One variant uses LoadLibraryA with pointers to static strings like “0” in the universally mapped ntdll.dll.

By dropping a malicious 0.dll file in a privileged directory, attackers initiate DLL loading through remote thread creation alone.

Researchers confirmed this method evaded detection in multiple commercial EDR products, unlike conventional DLL injection that writes memory.

The Proof‑of‑Concept below demonstrates the minimal steps required to turn that idea into a working process‑injection primitive.

Proof‑of‑Concept
Proof‑of‑Concept

Another technique employs SetThreadContext to hijack suspended remote threads.
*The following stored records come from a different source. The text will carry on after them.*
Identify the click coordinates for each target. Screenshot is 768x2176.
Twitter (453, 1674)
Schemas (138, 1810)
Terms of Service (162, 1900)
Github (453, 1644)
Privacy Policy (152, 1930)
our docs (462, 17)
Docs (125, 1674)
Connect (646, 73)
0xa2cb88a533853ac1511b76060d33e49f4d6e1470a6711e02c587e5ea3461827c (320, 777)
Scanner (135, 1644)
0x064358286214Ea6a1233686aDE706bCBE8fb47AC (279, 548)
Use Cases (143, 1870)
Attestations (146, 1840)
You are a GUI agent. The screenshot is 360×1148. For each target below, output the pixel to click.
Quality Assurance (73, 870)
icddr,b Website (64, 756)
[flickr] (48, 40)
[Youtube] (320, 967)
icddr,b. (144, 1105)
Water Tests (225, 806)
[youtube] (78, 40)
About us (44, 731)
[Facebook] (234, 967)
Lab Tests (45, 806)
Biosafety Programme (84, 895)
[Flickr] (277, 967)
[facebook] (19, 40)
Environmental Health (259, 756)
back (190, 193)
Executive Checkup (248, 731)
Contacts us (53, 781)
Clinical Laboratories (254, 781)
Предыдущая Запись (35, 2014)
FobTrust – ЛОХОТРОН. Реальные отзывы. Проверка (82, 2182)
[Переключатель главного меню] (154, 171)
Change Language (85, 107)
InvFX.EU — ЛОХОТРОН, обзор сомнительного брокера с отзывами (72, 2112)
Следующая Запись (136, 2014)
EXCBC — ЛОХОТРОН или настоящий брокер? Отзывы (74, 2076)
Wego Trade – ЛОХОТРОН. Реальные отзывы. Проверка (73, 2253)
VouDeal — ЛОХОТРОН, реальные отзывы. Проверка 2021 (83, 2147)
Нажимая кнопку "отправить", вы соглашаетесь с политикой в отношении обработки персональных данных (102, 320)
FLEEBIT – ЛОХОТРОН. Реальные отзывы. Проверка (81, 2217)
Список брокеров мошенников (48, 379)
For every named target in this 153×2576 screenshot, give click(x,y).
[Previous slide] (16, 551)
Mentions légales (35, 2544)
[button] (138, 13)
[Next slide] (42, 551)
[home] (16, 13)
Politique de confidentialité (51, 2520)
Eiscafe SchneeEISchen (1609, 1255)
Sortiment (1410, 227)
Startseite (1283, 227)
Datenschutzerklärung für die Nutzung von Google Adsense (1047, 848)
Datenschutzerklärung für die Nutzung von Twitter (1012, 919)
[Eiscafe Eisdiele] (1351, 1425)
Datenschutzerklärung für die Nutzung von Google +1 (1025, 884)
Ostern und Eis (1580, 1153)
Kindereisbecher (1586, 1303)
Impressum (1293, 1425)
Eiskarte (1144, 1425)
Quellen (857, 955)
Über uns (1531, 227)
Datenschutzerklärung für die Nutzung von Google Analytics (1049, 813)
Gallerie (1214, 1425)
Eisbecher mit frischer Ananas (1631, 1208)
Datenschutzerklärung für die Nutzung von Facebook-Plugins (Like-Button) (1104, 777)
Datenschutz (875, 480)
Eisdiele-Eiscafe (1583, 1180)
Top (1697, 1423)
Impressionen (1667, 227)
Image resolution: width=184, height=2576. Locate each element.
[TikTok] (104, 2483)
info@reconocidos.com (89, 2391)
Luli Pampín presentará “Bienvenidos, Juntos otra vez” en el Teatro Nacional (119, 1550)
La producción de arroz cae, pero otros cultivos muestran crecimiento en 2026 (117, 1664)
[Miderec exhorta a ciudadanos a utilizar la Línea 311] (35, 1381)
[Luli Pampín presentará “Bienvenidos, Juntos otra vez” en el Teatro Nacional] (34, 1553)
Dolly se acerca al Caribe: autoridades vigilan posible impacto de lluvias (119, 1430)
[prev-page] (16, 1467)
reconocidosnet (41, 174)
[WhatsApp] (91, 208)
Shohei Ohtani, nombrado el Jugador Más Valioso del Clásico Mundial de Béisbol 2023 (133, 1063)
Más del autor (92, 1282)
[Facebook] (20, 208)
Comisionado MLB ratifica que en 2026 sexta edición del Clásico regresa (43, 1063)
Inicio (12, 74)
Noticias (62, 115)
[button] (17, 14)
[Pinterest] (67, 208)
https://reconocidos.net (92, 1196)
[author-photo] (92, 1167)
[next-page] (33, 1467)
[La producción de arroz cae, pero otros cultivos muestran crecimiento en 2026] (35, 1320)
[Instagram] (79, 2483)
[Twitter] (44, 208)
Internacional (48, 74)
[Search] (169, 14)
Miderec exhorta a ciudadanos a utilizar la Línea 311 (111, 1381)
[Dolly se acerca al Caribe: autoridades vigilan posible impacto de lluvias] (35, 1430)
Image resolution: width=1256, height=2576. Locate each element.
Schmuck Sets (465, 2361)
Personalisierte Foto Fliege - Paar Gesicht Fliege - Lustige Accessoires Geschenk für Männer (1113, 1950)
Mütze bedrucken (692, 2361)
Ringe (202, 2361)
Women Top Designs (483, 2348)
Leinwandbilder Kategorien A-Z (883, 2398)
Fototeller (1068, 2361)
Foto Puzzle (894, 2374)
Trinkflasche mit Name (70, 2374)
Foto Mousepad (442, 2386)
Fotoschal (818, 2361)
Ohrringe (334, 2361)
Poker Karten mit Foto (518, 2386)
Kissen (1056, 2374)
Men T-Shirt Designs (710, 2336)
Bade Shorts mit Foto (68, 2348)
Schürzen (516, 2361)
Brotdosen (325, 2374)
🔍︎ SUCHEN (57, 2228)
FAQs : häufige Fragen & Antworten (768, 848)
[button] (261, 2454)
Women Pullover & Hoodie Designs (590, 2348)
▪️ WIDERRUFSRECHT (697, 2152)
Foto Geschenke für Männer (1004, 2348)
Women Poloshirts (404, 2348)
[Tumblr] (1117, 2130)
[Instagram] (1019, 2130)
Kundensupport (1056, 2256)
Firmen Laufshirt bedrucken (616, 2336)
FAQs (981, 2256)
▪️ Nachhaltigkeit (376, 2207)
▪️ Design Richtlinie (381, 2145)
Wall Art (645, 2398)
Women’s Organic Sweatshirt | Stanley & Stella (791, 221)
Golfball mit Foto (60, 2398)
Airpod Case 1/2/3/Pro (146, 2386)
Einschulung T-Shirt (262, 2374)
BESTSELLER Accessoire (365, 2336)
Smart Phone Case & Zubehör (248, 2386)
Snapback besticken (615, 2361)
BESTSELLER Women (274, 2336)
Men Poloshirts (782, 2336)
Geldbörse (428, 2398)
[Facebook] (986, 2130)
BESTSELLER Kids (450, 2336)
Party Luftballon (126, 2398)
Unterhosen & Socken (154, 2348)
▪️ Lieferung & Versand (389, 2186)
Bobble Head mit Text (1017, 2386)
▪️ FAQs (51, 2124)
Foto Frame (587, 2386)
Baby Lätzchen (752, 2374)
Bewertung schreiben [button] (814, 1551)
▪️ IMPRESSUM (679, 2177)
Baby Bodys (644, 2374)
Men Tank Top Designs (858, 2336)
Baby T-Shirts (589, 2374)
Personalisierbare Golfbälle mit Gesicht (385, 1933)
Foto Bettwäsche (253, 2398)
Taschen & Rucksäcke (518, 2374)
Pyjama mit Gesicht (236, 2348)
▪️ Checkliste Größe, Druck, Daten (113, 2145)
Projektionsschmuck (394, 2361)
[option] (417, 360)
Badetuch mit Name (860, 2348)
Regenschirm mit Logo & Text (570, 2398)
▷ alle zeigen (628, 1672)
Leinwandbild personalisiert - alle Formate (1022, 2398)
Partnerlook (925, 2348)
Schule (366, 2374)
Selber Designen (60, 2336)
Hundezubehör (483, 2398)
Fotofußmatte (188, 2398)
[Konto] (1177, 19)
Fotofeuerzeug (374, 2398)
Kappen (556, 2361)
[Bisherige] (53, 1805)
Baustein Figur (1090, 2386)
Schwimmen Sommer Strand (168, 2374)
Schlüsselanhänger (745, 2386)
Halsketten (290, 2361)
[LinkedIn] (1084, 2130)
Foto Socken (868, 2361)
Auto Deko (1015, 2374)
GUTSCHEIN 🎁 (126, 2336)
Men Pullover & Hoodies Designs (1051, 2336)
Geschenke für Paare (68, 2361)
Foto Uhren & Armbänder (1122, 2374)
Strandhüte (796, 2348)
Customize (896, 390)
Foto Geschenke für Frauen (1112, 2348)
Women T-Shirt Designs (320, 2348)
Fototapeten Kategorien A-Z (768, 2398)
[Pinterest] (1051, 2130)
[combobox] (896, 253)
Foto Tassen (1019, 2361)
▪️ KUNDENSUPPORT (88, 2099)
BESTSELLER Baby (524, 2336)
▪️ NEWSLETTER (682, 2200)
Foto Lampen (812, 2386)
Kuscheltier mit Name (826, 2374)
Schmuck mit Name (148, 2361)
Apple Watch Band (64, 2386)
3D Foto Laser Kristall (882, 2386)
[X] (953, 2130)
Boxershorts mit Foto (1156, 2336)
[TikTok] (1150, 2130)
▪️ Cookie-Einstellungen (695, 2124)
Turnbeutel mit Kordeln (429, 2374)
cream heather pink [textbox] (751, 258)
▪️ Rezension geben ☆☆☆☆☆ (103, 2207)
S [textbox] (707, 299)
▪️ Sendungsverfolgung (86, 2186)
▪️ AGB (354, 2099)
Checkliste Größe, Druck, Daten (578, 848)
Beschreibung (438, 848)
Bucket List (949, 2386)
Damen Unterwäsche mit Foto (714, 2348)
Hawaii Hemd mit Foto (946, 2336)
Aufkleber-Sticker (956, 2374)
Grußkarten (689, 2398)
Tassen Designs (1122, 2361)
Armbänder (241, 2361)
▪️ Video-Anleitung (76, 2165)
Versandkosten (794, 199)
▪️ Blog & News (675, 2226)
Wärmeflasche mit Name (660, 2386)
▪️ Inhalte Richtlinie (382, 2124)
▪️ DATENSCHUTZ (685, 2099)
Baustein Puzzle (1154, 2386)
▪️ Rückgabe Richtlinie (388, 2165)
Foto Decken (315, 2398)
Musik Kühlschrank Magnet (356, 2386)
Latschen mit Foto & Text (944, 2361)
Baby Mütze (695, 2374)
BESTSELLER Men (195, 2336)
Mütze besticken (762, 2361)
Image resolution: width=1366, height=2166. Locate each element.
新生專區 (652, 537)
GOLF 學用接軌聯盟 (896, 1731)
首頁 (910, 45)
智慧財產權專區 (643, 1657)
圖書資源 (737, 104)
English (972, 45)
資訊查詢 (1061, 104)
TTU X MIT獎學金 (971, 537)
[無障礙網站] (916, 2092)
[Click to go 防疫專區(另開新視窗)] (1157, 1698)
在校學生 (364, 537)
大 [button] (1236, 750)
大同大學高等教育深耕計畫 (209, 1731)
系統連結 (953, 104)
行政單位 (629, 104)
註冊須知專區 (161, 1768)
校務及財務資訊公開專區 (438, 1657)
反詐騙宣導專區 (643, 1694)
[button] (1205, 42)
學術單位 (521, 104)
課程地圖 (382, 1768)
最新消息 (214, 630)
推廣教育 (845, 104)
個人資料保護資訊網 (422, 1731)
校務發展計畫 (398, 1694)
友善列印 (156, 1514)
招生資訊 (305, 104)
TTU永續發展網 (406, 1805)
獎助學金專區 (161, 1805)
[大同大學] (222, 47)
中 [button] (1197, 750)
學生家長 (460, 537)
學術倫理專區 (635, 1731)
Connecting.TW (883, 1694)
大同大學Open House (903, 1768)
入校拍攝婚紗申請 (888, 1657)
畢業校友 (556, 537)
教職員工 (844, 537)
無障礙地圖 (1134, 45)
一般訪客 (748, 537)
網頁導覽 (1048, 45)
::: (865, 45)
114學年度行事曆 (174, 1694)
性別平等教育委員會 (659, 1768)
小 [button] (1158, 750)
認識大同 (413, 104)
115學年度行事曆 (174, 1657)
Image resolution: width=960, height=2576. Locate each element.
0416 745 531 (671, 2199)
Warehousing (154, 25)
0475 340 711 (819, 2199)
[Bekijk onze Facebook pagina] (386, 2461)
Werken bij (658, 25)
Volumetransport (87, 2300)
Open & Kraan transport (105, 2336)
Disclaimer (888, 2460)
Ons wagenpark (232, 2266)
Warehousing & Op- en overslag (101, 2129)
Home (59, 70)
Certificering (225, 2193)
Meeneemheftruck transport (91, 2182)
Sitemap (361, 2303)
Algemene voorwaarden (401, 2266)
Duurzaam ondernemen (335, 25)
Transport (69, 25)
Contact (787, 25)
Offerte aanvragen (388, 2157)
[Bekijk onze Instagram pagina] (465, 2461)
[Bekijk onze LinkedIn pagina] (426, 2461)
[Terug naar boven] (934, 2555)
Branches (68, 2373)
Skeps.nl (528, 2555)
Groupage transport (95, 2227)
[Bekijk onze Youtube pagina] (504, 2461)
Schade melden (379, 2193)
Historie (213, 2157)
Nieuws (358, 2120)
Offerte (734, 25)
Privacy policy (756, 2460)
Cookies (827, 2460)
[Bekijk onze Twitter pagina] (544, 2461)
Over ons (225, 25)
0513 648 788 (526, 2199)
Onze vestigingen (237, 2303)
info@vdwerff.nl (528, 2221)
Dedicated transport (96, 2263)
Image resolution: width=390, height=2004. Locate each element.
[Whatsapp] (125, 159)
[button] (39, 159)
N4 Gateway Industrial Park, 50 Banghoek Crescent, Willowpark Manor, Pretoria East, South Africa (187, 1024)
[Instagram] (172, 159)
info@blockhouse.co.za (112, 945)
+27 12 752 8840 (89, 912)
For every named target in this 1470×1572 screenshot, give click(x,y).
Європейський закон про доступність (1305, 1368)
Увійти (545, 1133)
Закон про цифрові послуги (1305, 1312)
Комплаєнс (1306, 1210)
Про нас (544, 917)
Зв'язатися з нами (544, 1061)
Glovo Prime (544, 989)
By configuring register states (RCX-R9) and instruction pointers, attackers chain WinAPI calls like VirtualAlloc and RtlFillMemory through ROP gadgets found in the target process.

This enables full shellcode execution while appearing as benign self-modification to security tools.

The research team released RedirectThread, an open-source tool implementing five injection variants:

  1. Pointer-only DLL injection using shared library offsets.
  2. CreateRemoteThread with subsequent context hijacking.
  3. NtCreateThread with direct CONTEXT structure control.
  4. APC queueing methods (QueueUserAPC, NtQueueApcThreadEx).
  5. Two-step thread recycling for multiple payload deliveries.

The tool searches target processes for reusable code fragments like push; push; ret sequences, enabling parameterized API calls without memory writes.

Notably, the NtCreateThread method bypasses kernel-level thread initialization checks by supplying preconfigured stack and register states.

NtCreateThread method
NtCreateThread method

Detection Challenges and Defense Implications

According to the Report, This research exposes critical gaps in current injection detection paradigms. EDR systems relying on the “2-of-3” rule (detecting allocation + execution or modification + execution) fail to recognize attacks using only execution primitives.

Key challenges include:

  • Thread creation noise: Legitimate tools create remote threads for debugging and profiling
  • Context manipulation ambiguity: SetThreadContext serves both malicious and benign purposes
  • Local memory operations: Self-allocation within hijacked threads appears non-suspicious

The authors propose defenders monitor for rapid thread creation bursts paired with context modifications.

However, implementing causal analysis between remote triggers and local memory operations remains technically demanding for real-time detection.

As attackers shift focus to execution vector innovation, this research underscores the need for behavioral analysis extending beyond API monitoring to thread lifecycle correlation and deep call stack inspection.

The battle against process injection increasingly depends on distinguishing weaponized thread activity from legitimate system operations, a challenge requiring fundamental advances in runtime telemetry analysis.